Lenick wouldn't discuss the arrival of the Marines, referring calls to FAA spokeswoman Kirsty Dunn at the agency's regional headquarters in Seattle.

"We are going to have a U.S. Marine Corps unit installed to supplement air traffic operations while the FAA evaluates the reliability of a replacement beacon," Dunn said.

That beacon, part of a secondary radar system, was expected to arrive late Friday and it will take several weeks to get it operational. The temporary military radar will be operational Monday.

"We want to assure the reliability of the replacement beacon, which is a more powerful beacon for the secondary system," Dunn said. "It boosts the radar's capability to overcome interference problems."

The FAA has refused to replace the failed primary system despite more than two years of complaints and repair attempts, Warren said.

A state-of-the-art system and control tower to replace the airport's 40-year-old facility would cost $30 million, he said.

Doyle Bordelon, spokesman for the FAA's national technical center, agreed earlier with Warren's assessment of the current Palm Springs radar.

"Mr. Warren is not out of line," Bordelon said. "We're working very closely, he's raising valid issues, and we're working as a team."

The FAA complains it doesn't have the money and Palm Springs is perceived as a small market that doesn't need a sophisticated system, the controllers union spokesman said. The airport handles 1.3 million passengers annually.

Radar was first installed in the Coachella Valley in 1979 after the air crash death of Frank Sinatra's mother, Dolly. Sinatra, who lived in Palm Springs, lobbied for the airport radar.

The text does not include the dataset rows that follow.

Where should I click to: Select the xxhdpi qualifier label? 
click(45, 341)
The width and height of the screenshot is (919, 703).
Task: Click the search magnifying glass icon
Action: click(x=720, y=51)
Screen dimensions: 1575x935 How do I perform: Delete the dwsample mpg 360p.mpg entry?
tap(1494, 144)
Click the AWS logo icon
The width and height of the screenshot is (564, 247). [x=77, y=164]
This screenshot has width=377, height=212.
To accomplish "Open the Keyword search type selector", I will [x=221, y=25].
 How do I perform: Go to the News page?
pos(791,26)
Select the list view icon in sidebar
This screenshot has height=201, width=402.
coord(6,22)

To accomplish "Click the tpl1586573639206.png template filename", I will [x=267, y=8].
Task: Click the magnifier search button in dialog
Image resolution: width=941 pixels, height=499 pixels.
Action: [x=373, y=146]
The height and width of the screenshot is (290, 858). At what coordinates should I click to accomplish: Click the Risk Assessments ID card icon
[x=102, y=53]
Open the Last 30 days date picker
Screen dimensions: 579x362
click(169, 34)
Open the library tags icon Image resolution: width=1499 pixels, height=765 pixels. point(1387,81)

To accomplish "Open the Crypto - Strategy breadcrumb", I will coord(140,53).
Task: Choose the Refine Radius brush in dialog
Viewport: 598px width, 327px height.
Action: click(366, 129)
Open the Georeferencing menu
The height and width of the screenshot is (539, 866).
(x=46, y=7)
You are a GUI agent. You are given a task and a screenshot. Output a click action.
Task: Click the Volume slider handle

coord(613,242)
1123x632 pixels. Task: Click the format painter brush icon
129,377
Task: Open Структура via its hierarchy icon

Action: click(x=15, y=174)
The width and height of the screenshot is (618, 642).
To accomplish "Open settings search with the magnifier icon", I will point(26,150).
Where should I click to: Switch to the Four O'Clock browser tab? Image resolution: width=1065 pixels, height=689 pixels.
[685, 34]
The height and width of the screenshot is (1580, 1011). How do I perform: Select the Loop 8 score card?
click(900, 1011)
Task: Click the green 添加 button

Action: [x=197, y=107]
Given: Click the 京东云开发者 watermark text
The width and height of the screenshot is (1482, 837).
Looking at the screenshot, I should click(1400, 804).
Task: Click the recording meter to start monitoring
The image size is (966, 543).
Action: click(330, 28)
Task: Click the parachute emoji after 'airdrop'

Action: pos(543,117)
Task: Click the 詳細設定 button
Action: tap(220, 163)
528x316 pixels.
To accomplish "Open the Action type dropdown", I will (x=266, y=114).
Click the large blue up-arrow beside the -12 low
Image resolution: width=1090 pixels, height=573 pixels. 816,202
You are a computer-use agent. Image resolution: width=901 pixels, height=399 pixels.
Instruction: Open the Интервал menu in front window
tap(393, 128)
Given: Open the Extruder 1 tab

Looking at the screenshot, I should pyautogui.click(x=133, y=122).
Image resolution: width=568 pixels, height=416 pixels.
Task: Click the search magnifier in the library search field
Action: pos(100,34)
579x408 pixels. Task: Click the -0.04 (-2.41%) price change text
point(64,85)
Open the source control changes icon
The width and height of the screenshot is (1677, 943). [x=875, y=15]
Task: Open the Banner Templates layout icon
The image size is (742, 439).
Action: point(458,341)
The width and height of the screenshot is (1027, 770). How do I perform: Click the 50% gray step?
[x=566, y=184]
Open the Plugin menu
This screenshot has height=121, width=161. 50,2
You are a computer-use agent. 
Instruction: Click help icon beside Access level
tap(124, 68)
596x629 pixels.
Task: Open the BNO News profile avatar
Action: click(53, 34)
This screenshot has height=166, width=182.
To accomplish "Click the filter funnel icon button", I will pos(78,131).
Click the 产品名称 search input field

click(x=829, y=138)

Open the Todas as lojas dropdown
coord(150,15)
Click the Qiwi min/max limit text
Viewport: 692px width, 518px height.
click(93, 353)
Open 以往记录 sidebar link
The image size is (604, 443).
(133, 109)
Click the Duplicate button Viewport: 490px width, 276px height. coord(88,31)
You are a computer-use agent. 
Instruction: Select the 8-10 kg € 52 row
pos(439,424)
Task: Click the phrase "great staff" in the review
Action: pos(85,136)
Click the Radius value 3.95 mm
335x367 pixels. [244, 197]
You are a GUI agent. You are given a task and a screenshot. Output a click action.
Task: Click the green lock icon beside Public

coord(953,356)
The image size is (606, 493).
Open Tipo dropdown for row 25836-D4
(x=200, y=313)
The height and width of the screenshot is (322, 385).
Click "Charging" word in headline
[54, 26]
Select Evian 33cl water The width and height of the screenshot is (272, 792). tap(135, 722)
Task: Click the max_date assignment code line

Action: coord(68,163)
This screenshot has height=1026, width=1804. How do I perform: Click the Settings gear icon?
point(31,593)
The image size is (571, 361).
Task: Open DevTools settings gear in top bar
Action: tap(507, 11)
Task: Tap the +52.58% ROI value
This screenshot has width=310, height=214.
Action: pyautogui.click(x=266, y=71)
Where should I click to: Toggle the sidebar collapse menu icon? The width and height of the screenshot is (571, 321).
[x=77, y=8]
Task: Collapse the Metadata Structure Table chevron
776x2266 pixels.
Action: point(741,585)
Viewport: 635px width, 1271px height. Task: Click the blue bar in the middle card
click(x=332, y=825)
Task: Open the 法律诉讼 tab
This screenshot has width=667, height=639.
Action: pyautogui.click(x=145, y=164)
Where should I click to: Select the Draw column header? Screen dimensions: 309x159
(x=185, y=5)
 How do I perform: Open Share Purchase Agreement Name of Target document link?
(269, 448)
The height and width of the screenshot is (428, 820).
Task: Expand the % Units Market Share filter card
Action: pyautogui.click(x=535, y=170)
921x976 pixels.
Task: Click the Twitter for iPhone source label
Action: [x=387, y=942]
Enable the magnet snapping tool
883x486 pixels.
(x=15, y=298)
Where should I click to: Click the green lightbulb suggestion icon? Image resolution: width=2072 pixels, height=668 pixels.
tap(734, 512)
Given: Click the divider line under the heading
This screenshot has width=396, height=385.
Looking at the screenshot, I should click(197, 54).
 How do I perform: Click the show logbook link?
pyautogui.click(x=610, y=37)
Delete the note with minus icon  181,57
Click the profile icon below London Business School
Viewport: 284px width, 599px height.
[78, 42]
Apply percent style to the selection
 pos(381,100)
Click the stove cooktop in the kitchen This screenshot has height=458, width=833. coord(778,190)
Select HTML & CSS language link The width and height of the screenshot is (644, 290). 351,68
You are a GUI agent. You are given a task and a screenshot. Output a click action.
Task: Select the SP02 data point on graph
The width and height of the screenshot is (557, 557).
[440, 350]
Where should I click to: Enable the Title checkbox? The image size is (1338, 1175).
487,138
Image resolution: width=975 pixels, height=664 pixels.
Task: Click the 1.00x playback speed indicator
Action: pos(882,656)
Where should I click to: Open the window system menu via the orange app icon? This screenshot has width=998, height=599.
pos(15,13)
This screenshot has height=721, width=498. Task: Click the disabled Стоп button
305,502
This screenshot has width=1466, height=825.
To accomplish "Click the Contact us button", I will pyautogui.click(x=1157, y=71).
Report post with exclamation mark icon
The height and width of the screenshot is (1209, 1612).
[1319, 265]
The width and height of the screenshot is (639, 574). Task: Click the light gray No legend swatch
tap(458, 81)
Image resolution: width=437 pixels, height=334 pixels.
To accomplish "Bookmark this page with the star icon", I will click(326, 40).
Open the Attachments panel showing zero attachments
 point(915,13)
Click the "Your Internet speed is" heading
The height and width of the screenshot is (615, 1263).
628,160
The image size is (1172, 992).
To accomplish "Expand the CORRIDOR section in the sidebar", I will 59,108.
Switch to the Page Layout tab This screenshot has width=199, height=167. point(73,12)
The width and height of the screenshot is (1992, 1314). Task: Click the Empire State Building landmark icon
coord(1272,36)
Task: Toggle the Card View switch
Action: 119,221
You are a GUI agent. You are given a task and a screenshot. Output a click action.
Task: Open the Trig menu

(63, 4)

"It worked fine until they erected huge windmills that canceled out some of the radar returns," Warren said. "Targets were vanishing and dropping (off the radar).

"For $30 million we could provide the valley with the kind of safe air traffic enjoyed by every other metropolitan area in the country."

(Notice it WASN'T a Y2K Glitch!!! It was a ........ WINDMILL GLITCH!)

heeheeheeheehee DavePrime

-- DavePrime (DavePrime@hotmail.com), January 08, 2000

Answers

Sheez.

FWIW, we may need them here too, we'll see. I live a couple miles from the landing strip of an airport, and a few of those birds are flyin' low at night. Maybe one in ten planes, mostly at night. This is in VA.